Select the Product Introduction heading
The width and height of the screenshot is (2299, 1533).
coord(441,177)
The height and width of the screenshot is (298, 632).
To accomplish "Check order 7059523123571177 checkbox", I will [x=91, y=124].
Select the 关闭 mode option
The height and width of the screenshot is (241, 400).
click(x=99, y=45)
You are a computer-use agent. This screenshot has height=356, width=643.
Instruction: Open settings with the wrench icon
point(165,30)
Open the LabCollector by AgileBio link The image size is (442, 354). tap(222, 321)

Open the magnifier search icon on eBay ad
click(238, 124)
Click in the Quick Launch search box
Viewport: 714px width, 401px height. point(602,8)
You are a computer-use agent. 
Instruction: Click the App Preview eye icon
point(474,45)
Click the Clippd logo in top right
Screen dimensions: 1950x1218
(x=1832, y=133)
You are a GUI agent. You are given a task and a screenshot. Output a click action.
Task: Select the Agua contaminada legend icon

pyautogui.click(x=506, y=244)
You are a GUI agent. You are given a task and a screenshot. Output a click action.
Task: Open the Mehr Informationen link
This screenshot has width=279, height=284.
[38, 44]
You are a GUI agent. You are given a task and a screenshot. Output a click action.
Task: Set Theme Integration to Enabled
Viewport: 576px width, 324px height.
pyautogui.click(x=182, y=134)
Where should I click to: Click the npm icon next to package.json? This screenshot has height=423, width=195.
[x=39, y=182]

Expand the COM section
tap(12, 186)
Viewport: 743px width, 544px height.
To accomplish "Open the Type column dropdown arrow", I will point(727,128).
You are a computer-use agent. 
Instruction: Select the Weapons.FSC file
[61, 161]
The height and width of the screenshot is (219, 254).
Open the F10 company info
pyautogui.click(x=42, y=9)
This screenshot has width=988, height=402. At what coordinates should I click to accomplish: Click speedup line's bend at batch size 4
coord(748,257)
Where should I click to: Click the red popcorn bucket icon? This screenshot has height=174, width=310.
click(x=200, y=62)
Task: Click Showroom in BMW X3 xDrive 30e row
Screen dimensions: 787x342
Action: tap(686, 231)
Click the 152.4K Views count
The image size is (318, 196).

──────────────────────────────

_Exercise objective_:
Looking over the records, find each line with the word "link" and copy it.

_Result for this exercise_:
Open the LabCollector by AgileBio link The image size is (442, 354). tap(222, 321)
Task: Open the Mehr Informationen link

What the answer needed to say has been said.